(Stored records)
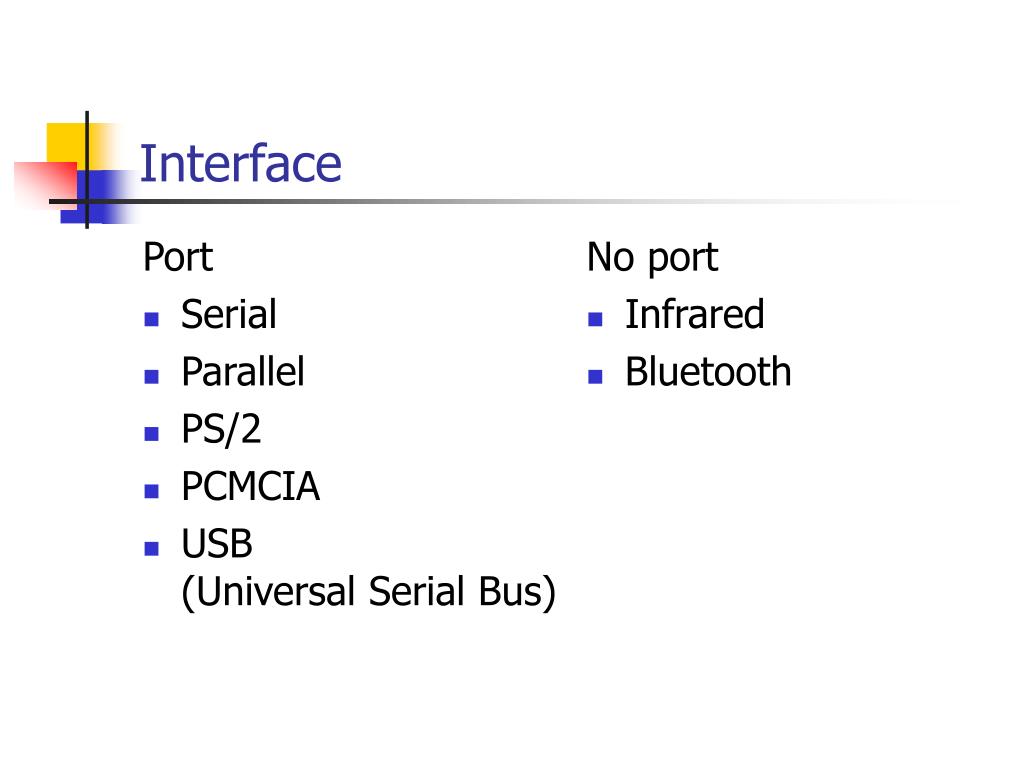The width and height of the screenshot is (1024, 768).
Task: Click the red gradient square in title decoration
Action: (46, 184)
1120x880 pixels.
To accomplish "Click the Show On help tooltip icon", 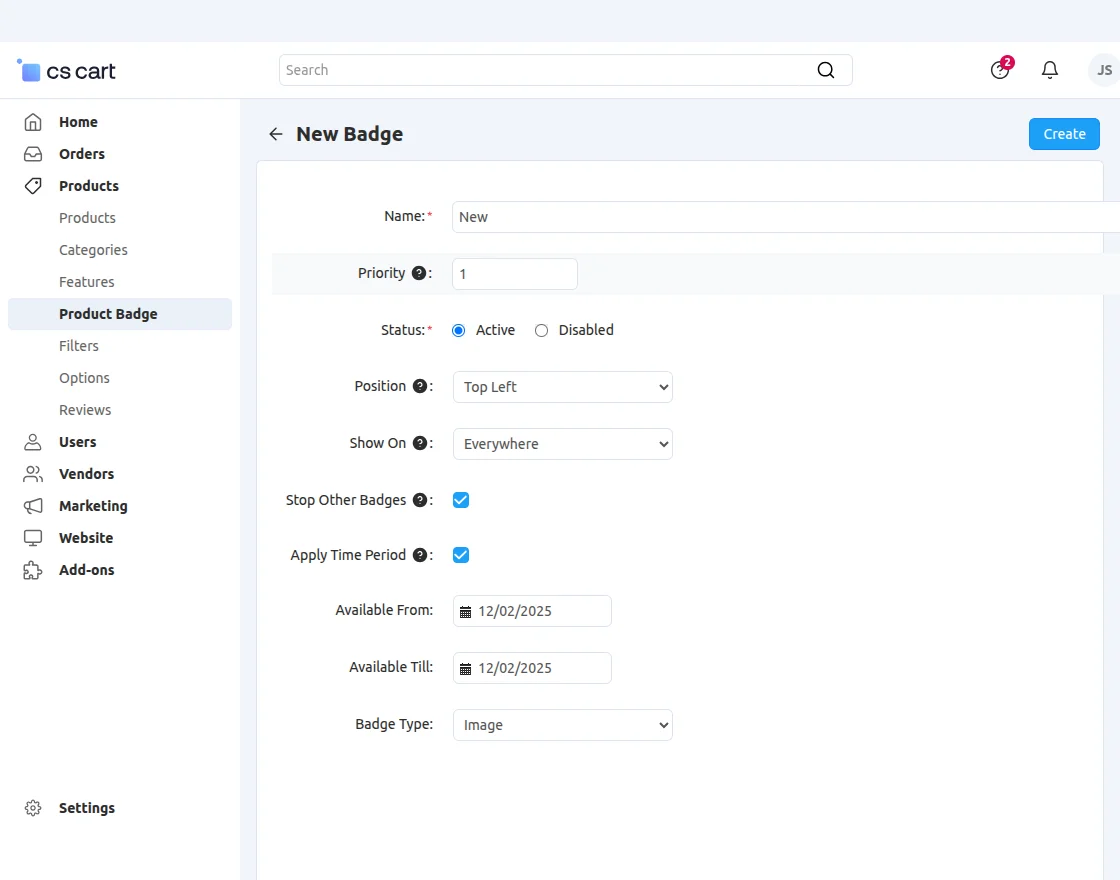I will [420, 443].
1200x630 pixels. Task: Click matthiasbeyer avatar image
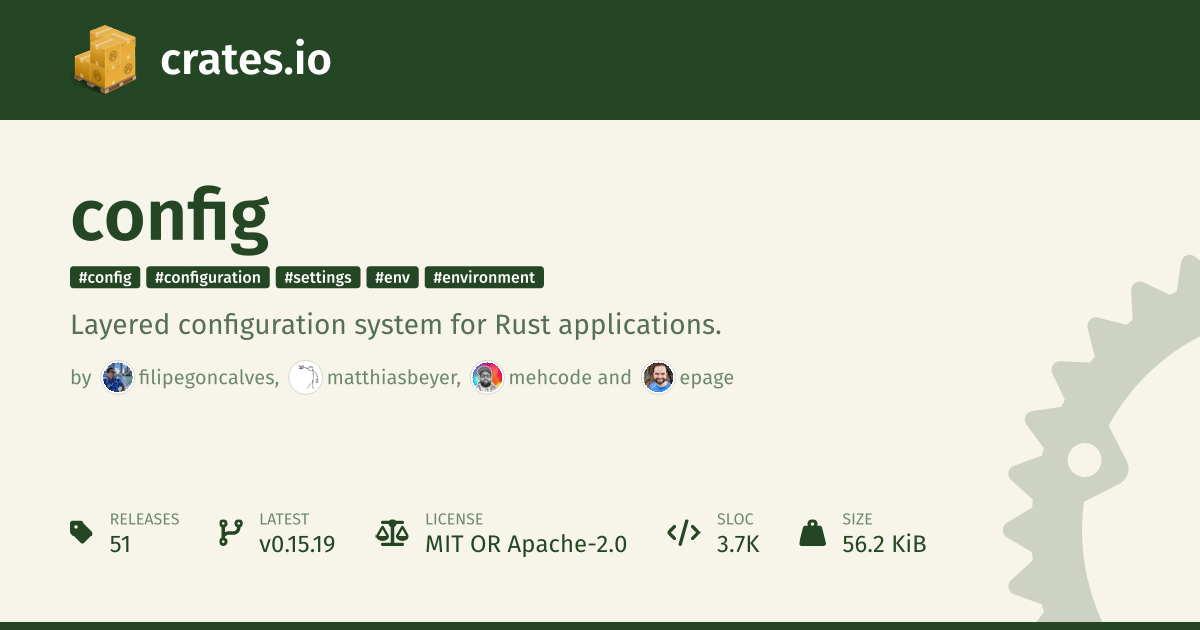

# WHAT YOU SHOULD DO
Check every line of the data for the string "pixels". Give the number of lines that have it, and only that.

# ANSWER FOR THE TASK
2